[Dataset excerpt]
-- Begin --

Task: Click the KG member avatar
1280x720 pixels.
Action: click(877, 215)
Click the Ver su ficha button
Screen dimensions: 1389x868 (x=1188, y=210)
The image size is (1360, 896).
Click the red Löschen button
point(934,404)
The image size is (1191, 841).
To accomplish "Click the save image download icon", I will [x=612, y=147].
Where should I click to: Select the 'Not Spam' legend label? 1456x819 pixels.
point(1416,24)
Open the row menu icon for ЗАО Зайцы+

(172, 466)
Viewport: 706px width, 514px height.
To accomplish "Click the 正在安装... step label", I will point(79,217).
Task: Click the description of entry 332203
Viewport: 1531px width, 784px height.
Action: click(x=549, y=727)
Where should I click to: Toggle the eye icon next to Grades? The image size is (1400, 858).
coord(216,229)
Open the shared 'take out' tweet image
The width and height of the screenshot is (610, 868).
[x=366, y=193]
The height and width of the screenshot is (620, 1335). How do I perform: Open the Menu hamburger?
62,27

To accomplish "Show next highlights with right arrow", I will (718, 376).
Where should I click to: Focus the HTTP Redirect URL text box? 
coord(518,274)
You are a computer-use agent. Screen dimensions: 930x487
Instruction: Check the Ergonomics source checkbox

-- End --

→ **PROBLEM TO SOLVE**:
Rewrite the dataset excerpt above as a JSON list of strings, one string per line, with blank lines left out.

→ **TASK SOLUTION**:
[
  "Task: Click the KG member avatar",
  "1280x720 pixels.",
  "Action: click(877, 215)",
  "Click the Ver su ficha button",
  "Screen dimensions: 1389x868 (x=1188, y=210)",
  "The image size is (1360, 896).",
  "Click the red Löschen button",
  "point(934,404)",
  "The image size is (1191, 841).",
  "To accomplish \"Click the save image download icon\", I will [x=612, y=147].",
  "Where should I click to: Select the 'Not Spam' legend label? 1456x819 pixels.",
  "point(1416,24)",
  "Open the row menu icon for ЗАО Зайцы+",
  "(172, 466)",
  "Viewport: 706px width, 514px height.",
  "To accomplish \"Click the 正在安装... step label\", I will point(79,217).",
  "Task: Click the description of entry 332203",
  "Viewport: 1531px width, 784px height.",
  "Action: click(x=549, y=727)",
  "Where should I click to: Toggle the eye icon next to Grades? The image size is (1400, 858).",
  "coord(216,229)",
  "Open the shared 'take out' tweet image",
  "The width and height of the screenshot is (610, 868).",
  "[x=366, y=193]",
  "The height and width of the screenshot is (620, 1335). How do I perform: Open the Menu hamburger?",
  "62,27",
  "To accomplish \"Show next highlights with right arrow\", I will (718, 376).",
  "Where should I click to: Focus the HTTP Redirect URL text box? ",
  "coord(518,274)",
  "You are a computer-use agent. Screen dimensions: 930x487",
  "Instruction: Check the Ergonomics source checkbox"
]